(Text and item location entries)
»»
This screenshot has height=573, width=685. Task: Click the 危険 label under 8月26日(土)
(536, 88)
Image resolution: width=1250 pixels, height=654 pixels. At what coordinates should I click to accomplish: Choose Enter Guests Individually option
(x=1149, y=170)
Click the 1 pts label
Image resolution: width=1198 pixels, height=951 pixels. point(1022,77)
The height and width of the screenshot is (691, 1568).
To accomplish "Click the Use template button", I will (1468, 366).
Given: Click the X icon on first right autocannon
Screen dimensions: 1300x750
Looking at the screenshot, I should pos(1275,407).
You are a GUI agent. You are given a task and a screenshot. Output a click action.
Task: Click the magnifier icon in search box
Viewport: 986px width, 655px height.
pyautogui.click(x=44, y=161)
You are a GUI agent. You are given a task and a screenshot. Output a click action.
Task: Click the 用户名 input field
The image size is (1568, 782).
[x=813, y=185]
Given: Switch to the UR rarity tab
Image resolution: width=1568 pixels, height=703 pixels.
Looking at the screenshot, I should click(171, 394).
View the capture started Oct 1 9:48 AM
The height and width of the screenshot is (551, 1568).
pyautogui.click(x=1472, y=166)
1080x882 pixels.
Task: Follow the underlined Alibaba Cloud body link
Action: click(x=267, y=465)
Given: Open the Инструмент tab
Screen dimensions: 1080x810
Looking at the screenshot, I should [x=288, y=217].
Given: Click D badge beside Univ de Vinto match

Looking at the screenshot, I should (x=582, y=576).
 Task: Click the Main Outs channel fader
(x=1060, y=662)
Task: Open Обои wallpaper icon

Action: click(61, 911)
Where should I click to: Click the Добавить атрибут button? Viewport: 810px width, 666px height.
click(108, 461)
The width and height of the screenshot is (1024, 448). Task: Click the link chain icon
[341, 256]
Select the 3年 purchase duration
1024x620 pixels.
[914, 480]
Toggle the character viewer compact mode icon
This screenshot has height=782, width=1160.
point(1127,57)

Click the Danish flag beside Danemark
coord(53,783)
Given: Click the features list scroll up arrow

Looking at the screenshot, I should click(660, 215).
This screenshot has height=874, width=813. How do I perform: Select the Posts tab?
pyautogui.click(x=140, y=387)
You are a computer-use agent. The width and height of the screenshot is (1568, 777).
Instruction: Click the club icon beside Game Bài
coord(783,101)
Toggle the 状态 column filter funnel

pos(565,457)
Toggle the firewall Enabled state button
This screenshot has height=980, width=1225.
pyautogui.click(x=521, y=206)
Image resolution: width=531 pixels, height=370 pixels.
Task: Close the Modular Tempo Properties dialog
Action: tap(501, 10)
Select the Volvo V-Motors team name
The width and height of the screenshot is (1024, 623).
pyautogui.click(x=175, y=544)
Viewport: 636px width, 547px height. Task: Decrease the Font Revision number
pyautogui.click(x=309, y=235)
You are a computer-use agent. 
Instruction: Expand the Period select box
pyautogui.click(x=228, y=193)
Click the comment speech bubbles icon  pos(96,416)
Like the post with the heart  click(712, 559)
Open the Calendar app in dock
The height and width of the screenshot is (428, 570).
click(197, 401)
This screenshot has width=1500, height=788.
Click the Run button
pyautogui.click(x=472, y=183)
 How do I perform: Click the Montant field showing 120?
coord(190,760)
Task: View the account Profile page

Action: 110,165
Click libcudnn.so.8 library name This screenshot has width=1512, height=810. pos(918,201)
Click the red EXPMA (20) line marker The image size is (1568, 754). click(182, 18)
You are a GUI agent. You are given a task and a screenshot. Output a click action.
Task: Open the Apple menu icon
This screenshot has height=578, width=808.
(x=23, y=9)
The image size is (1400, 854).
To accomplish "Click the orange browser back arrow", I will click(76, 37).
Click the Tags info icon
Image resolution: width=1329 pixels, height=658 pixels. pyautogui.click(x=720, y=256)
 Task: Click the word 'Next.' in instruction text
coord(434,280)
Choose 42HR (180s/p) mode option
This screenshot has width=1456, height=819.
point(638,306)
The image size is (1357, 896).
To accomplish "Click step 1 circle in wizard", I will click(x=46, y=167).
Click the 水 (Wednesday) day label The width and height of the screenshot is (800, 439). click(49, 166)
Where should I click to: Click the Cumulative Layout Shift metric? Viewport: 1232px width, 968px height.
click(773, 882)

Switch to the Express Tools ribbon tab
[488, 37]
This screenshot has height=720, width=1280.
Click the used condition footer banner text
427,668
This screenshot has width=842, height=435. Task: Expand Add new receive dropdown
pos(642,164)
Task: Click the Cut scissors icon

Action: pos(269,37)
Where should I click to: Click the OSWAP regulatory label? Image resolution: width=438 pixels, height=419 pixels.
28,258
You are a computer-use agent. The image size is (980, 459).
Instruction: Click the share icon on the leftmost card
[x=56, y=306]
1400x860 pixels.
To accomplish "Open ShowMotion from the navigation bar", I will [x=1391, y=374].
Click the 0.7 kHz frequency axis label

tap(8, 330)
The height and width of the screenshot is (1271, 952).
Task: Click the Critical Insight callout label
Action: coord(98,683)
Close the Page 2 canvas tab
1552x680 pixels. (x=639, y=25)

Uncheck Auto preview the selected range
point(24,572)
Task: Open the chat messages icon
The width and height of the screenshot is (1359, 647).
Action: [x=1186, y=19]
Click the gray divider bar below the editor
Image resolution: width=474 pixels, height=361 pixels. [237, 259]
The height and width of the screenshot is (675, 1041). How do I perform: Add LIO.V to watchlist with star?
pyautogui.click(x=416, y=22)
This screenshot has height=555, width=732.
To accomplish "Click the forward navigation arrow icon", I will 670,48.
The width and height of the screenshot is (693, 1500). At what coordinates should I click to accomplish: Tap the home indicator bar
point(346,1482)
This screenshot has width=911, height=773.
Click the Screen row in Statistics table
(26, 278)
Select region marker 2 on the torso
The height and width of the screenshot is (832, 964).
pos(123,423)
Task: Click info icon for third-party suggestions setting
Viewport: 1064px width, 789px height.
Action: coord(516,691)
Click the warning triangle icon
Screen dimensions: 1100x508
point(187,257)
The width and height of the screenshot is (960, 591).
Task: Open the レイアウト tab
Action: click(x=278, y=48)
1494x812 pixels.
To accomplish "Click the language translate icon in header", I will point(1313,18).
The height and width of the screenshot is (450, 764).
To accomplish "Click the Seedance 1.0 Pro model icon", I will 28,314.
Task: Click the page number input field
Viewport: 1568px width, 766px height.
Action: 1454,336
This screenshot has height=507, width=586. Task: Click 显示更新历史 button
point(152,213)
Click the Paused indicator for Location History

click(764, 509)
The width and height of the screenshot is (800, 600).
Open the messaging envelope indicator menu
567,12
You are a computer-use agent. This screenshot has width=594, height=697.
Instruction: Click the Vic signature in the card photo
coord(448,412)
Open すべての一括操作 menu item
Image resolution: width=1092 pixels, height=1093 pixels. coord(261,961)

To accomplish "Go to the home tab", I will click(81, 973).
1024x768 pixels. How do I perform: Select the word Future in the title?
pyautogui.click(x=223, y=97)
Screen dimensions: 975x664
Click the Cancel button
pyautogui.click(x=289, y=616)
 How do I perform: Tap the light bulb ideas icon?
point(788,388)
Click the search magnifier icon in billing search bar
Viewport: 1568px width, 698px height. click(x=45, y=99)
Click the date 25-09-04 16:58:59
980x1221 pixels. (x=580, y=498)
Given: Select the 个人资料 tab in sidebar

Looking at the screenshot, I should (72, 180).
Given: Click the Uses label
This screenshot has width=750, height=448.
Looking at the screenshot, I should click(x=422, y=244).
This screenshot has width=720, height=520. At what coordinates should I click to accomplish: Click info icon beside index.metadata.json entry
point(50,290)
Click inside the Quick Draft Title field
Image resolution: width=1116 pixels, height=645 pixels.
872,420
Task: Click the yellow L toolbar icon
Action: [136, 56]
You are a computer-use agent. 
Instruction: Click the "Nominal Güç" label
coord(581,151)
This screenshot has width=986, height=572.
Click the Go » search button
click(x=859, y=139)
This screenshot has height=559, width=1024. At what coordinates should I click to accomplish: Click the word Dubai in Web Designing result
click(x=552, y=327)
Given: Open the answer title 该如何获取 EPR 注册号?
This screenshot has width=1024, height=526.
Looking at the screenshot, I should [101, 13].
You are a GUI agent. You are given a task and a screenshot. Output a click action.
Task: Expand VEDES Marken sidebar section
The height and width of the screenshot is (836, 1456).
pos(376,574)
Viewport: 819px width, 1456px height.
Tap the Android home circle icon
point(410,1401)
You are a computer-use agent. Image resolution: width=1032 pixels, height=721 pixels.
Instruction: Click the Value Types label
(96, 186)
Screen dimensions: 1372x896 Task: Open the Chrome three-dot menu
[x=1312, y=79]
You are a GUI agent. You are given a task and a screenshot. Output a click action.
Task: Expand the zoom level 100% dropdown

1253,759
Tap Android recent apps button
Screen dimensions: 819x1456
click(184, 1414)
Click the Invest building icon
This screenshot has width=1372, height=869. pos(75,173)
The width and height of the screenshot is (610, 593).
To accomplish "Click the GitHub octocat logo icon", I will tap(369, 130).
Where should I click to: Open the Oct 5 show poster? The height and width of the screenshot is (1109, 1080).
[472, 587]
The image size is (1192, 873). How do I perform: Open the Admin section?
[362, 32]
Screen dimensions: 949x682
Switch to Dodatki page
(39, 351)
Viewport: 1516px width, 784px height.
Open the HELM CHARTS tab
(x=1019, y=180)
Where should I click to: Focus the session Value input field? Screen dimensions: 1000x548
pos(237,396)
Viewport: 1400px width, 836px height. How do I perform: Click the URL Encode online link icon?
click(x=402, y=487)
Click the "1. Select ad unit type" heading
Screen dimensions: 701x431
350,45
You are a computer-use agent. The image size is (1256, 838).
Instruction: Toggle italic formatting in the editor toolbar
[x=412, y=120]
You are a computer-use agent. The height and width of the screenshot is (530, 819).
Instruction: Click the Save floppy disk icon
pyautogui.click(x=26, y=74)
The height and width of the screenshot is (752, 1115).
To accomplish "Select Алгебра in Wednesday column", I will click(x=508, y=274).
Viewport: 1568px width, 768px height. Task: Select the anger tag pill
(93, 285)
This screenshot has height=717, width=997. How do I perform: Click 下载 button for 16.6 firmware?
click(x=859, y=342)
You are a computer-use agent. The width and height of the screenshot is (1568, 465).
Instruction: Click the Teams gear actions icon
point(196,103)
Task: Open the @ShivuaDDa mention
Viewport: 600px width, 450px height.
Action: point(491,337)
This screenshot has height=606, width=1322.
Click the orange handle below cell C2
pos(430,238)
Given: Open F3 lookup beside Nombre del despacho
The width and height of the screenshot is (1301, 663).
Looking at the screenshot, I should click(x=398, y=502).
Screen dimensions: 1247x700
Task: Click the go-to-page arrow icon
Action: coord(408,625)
««
(PROMPT) Rewrite the lines running from the one containing "Select region marker 2 on the torso" through the one containing "Action: coord(516,691)", changing "info icon" to "help icon" and leaving everything else as it is; give only those lines.

(CORRECT RESPONSE)
Select region marker 2 on the torso
The height and width of the screenshot is (832, 964).
pos(123,423)
Task: Click help icon for third-party suggestions setting
Viewport: 1064px width, 789px height.
Action: coord(516,691)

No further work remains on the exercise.